Обычно в словаре отмечено, где употреблено то или иное редкое слово, фраза. Сейчас, думаю, не осталось людей, которые могут с ходу разрешить такие вопросы. Они полезут в те же словари и книги. Если некоторые думают, что одно греческое слово можно заменить другим и никто этого не заметит, они ошибаются.
Именно с таким случаем я встретился, когда одно слово оказалось подтасовано для стройности хода мысли.
– Перевод пьесы Аристофана «Облака», сделанный Адрианом Пиотровским, вышел под вашей редакцией. Сильно ли вы его переделали?
– Нет. Может, внес именно редакторские замечания, очень несущественные. Как можно насиловать чужой текст? В редакции решили, что нельзя печатать все переводы Пиотровского, чье имя не разрешалось упоминать. Брали какие-то старые переводы, топорные, наверное, гимназических греков. Издатели были стеснены в деньгах, не могли заказывать новый, а за перевод под редакцией платили копейки. А я, ничего не говоря, взял и перевел «Ахарнян» и «Птиц» Аристофана. Они были в тех гимназических переводах. И отнес редактору Рае Померанцевой в Гослитиздат. Там их тогда и напечатали.

— Выдержка из данных —
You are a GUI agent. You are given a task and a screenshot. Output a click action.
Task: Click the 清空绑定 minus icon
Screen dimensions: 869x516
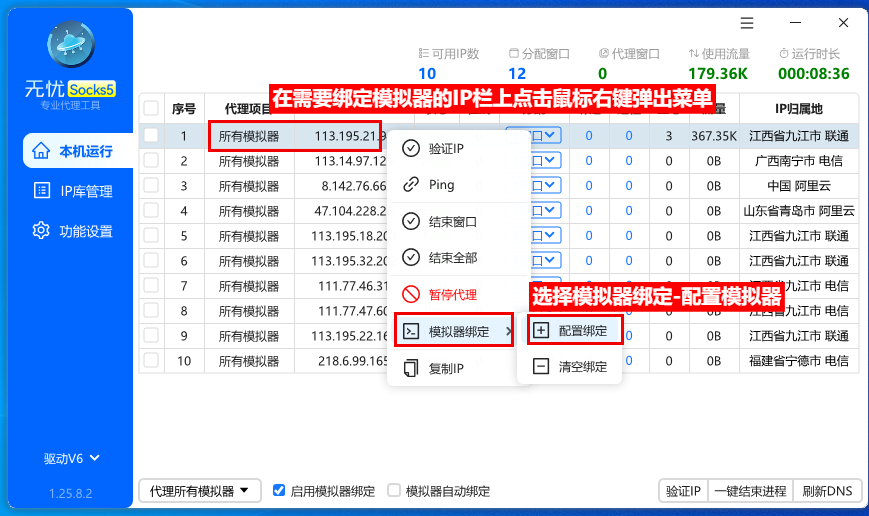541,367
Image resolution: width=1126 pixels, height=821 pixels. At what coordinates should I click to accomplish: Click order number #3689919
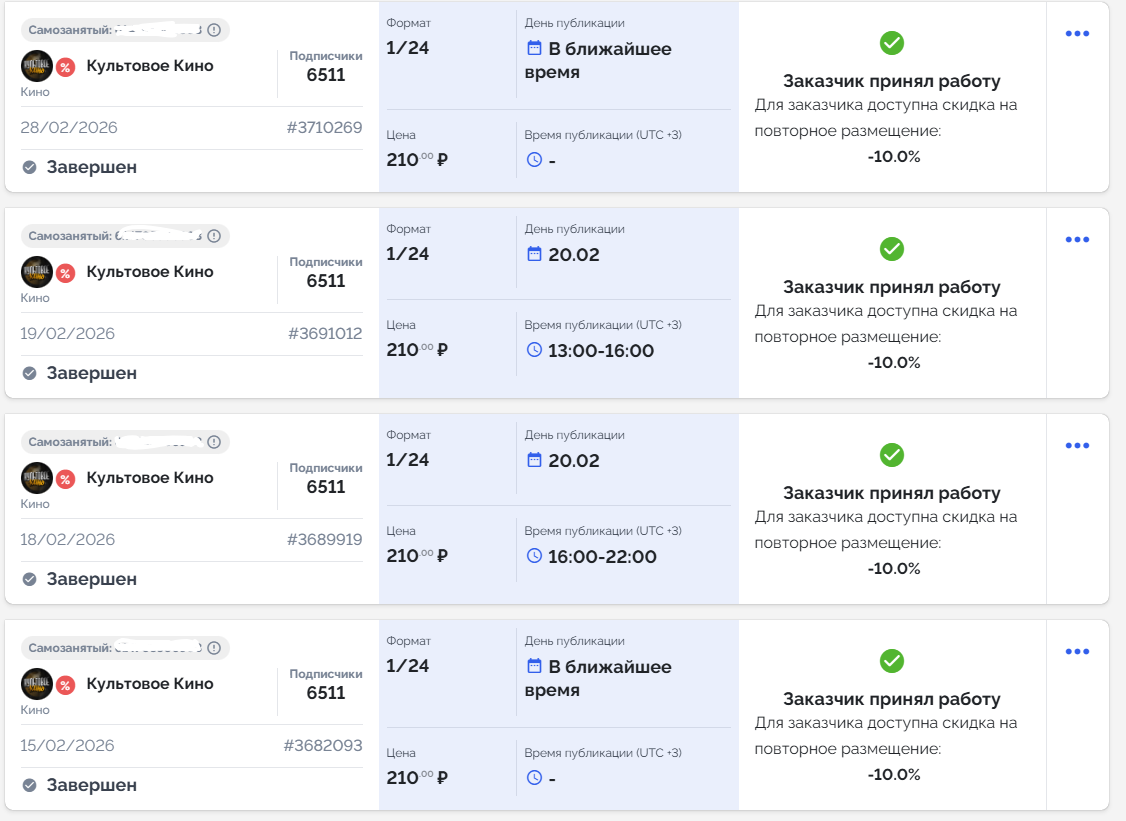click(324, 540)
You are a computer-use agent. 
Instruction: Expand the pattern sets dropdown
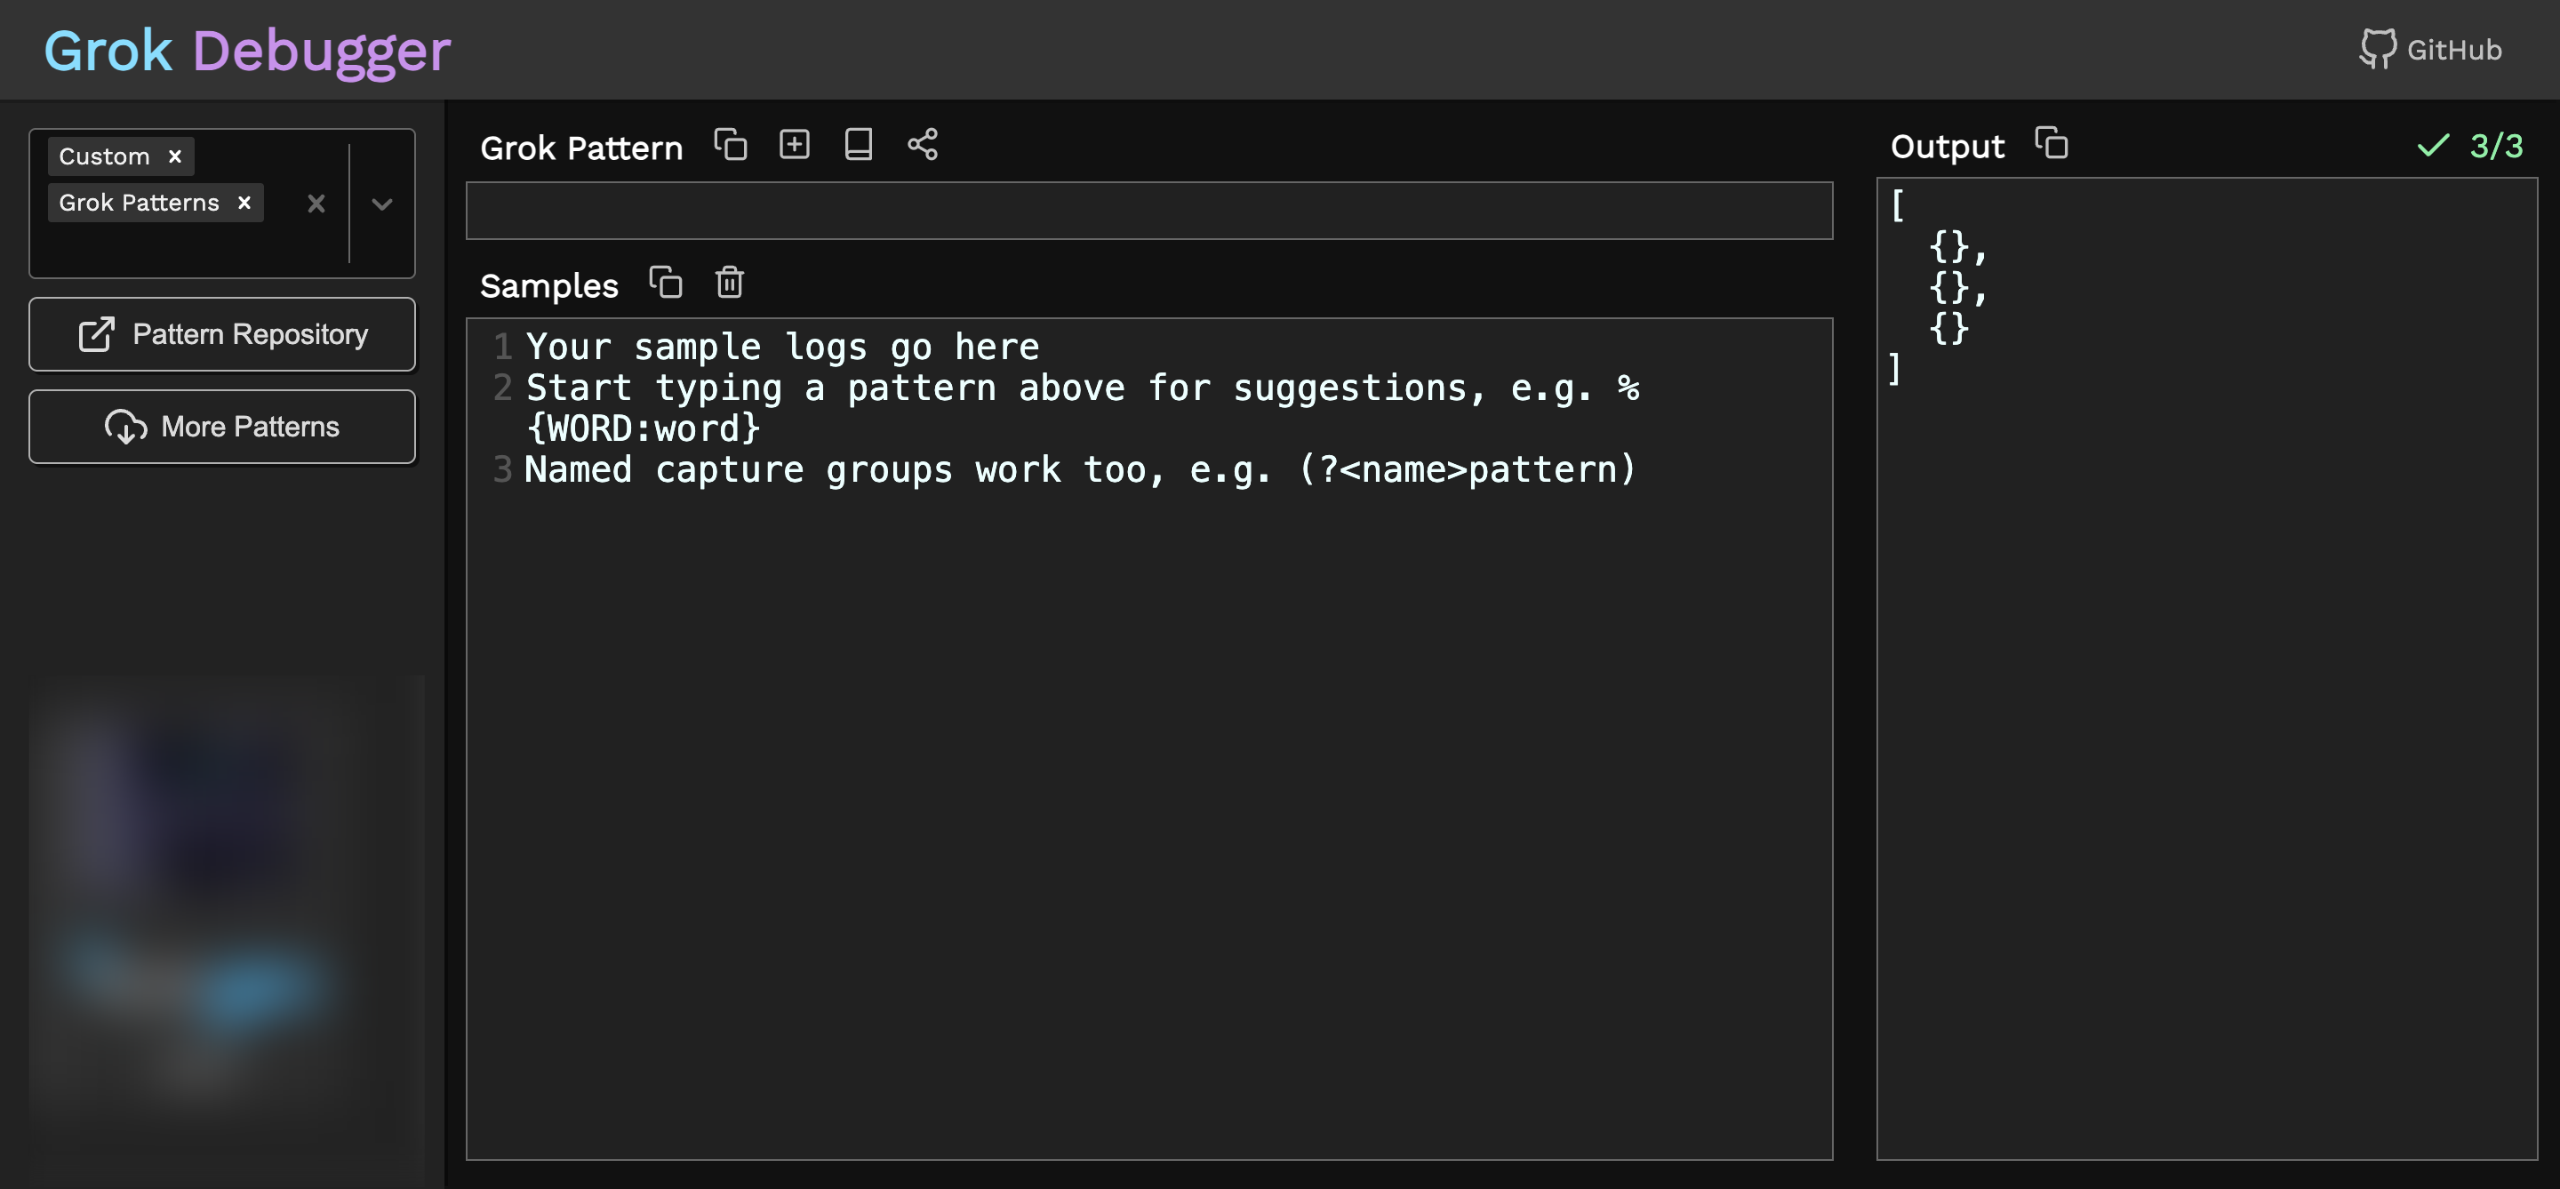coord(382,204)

— Задание A —
Перепишите из интервью без изменений фрагмент начиная со слов «Обычно в словаре» и заканчивая словами «заметит, они ошибаются.» включительно.
— Задание B —
Назовите всех людей, упомянутых в интервью по имени.
— Задание C —
Переведите на английский язык следующее предложение из интервью: «Издатели были стеснены в деньгах, не могли заказывать новый, а за перевод под редакцией платили копейки.»
Записи представляют собой самостоятельный материал, не связанный с интервью.

— Результат выполнения A —
Обычно в словаре отмечено, где употреблено то или иное редкое слово, фраза. Сейчас, думаю, не осталось людей, которые могут с ходу разрешить такие вопросы. Они полезут в те же словари и книги. Если некоторые думают, что одно греческое слово можно заменить другим и никто этого не заметит, они ошибаются.

— Результат выполнения B —
Аристофан, Адриан Пиотровский, Рая Померанцева

— Результат выполнения C —
The publishers were short of money and could not commission a new one, and for a translation done under someone's editorship they paid a pittance.